* PROBLEM REQUIREMENTS: Your answer must be an exact retyping of the line containing "Traptreden (709, 1428)" and every line after it through the end of the records below, with no pictures and nothing else.

---

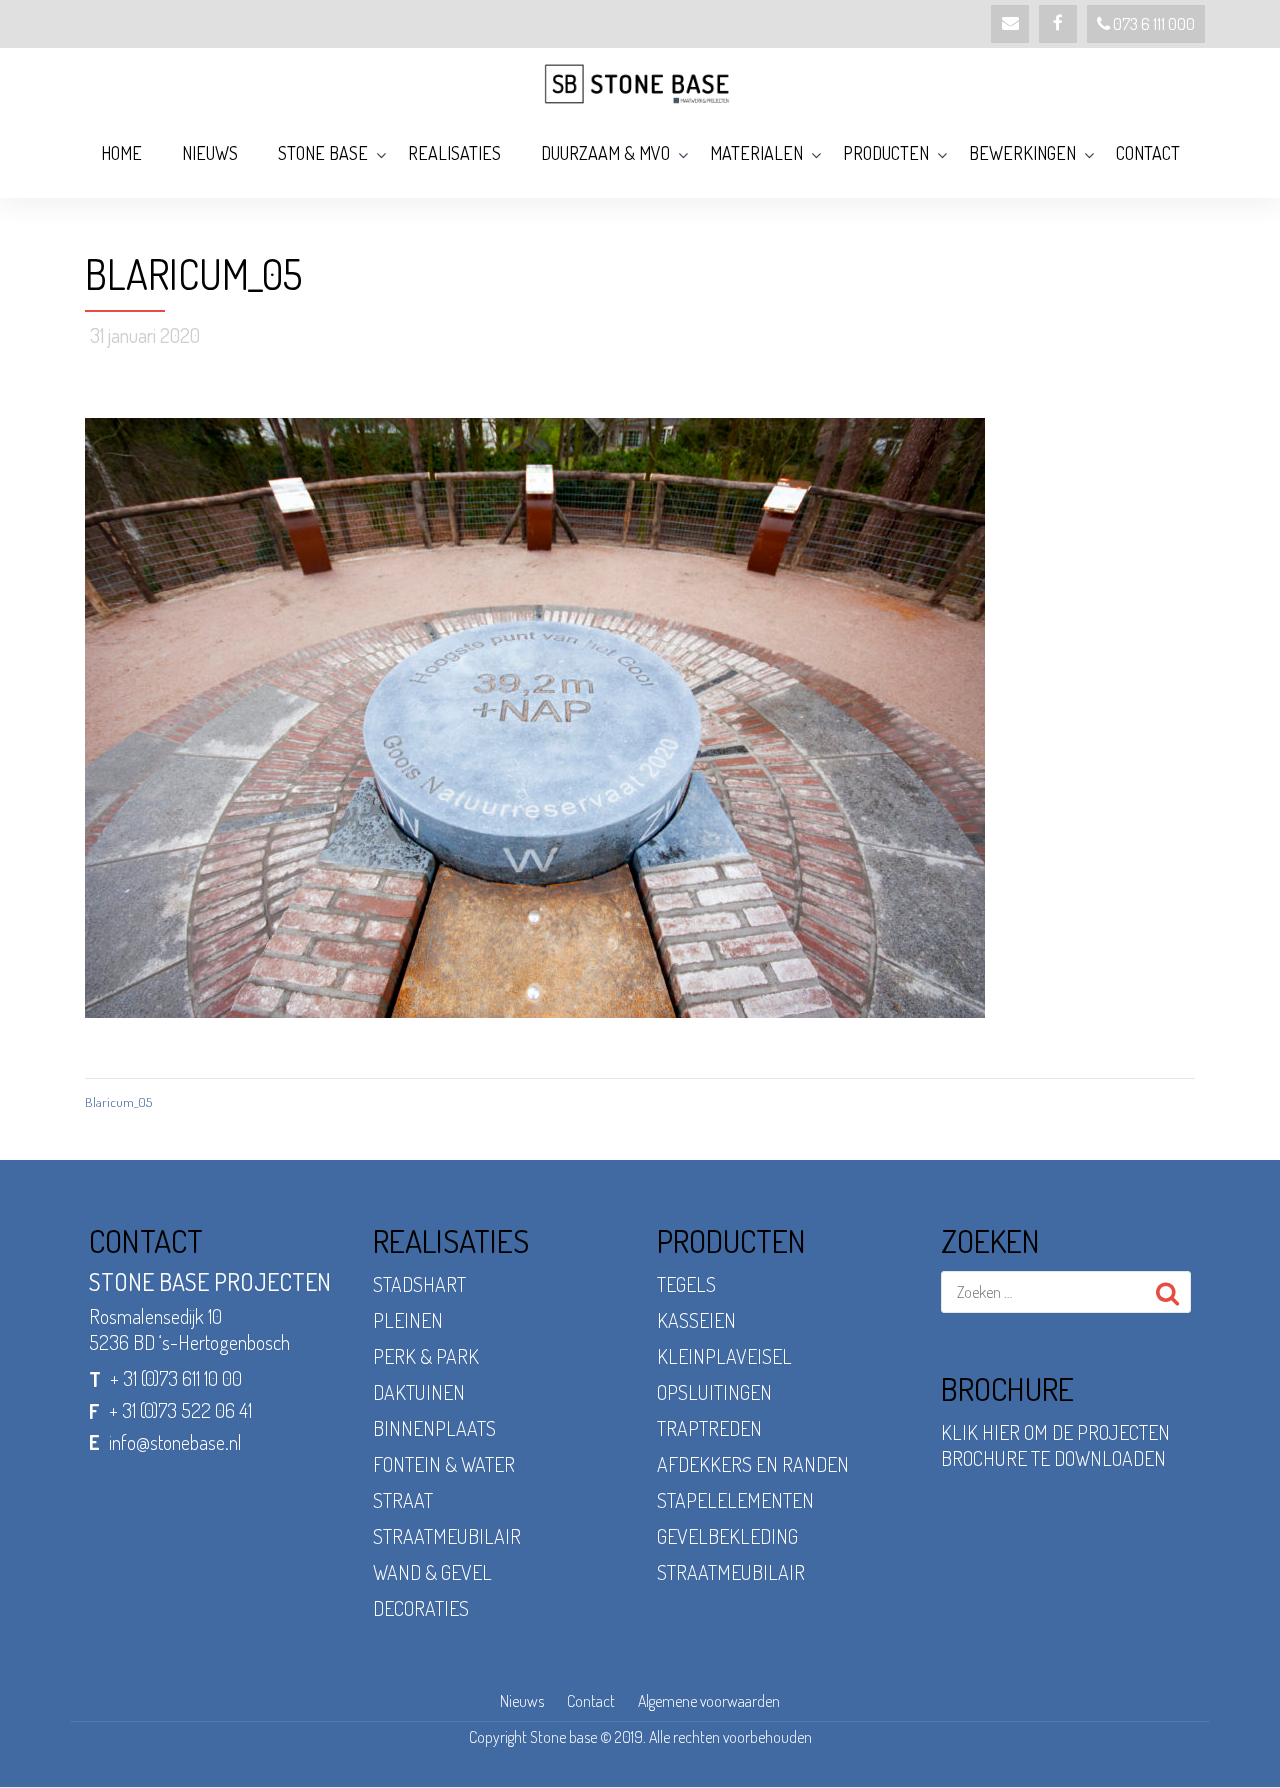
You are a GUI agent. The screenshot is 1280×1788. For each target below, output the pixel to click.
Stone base (323, 153)
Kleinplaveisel (724, 1356)
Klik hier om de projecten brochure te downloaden (1055, 1445)
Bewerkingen (1022, 153)
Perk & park (426, 1356)
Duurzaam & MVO (605, 153)
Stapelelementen (735, 1500)
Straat (403, 1500)
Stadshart (419, 1284)
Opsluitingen (714, 1392)
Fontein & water (444, 1464)
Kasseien (696, 1320)
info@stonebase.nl (175, 1442)
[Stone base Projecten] (639, 83)
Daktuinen (419, 1392)
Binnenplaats (434, 1428)
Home (121, 153)
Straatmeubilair (447, 1536)
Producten (886, 153)
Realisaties (454, 153)
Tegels (686, 1284)
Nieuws (210, 153)
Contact (1148, 153)
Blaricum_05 (118, 1102)
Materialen (756, 153)
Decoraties (421, 1608)
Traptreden (709, 1428)
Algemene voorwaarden (709, 1701)
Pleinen (408, 1320)
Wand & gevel (432, 1572)
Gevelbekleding (727, 1536)
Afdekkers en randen (753, 1464)
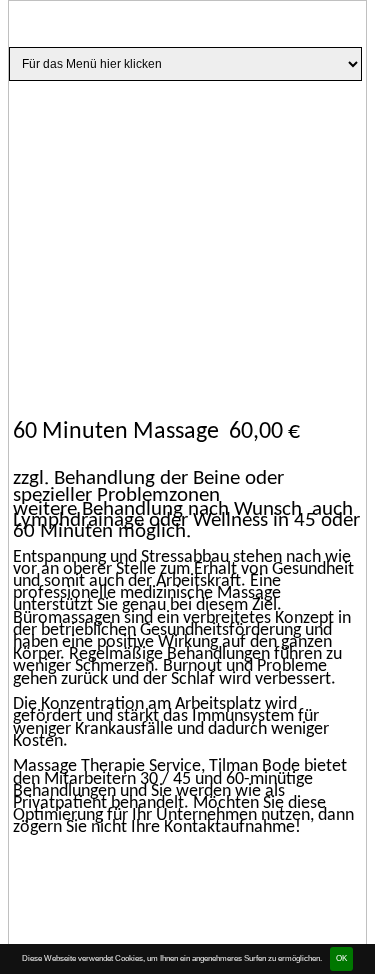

---

* ANSWER TO THIS TASK:
Traptreden (709, 1428)
Algemene voorwaarden (709, 1701)
Pleinen (408, 1320)
Wand & gevel (432, 1572)
Gevelbekleding (727, 1536)
Afdekkers en randen (753, 1464)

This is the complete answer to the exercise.